Jeżeli jednak wewnątrz pułapki na ślimaki umieści się np. gotowaną marchewkę, ziemniaka, sałatę itd. to ślimaki nie zginą, ale wczesnym rankiem trzeba podejść do pułapki i je zebrać, a następnie coś z nimi zrobić.
Pułapka na ślimaki nie musi być wkopana w grunt, gdyż mięczaki i tak do wnętrza wejdą po zapachu, ale nie może być podatna np. na przewrócenie się na wskutek np. porywu wiatru. Można ją też wkopać w grunt na równi z jej powierzchnią, ale też uważajmy na pożyteczne gatunki jakie przy okazji można w nią odłowić.

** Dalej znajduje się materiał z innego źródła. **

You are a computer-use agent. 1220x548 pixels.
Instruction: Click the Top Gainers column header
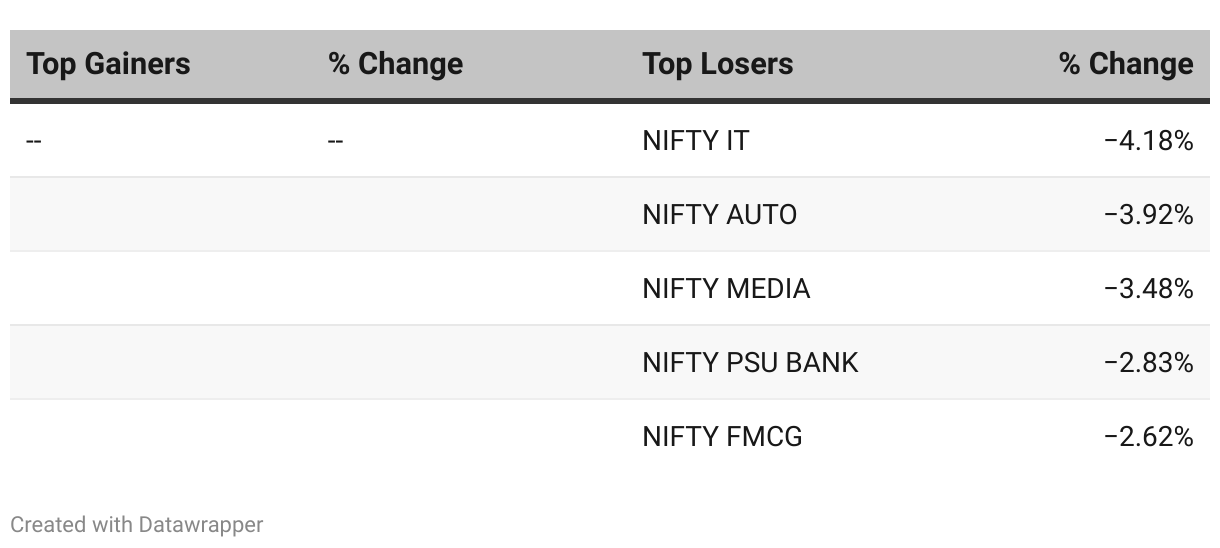(108, 65)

Pułapkę warto chronić przed wodą
Pułapka na turkucia i ślimaki powinna mieć daszek, aby woda z podlewania lub deszczu nie wlewała się do środka. Pułapki kupne mają daszek w zestawie i jest on mocowany na pułapce (zwykle na jej środku jest element łączący się z daszkiem). Te domowej roboty zwykle mają daszek zrobiony z deski lub innego materiału osadzonego w gruncie i chroniącego pułapkę na zasadzie pochylenia. To dobre rozwiązanie, byle część osadzona w gruncie nie była zbyt szeroka, gdyż wówczas będzie stanowiła barierę dla turkucia z jednej strony, a chodzi o to, żeby w taką pułapkę odławiały się owady na ślepo, czyli w trakcie ich migracji po glebie nagle, bez ostrzeżenia wpadają do pojemnika, z którego nie mogą wyjść. Wszelkie zapory wokół np. deska do daszku, czy też większe baryły, kamienie itd. mogą przekierowywać owady w innym kierunku aniżeli położona jest pułapka. W przypadku ślimaków sytuacja nieco się różni, gdyż to my je celowo zwabiamy do pułapki, więc ważne jest tylko to, żeby przynęta jaką stosujemy nie została zniszczona przez silny opad deszczu.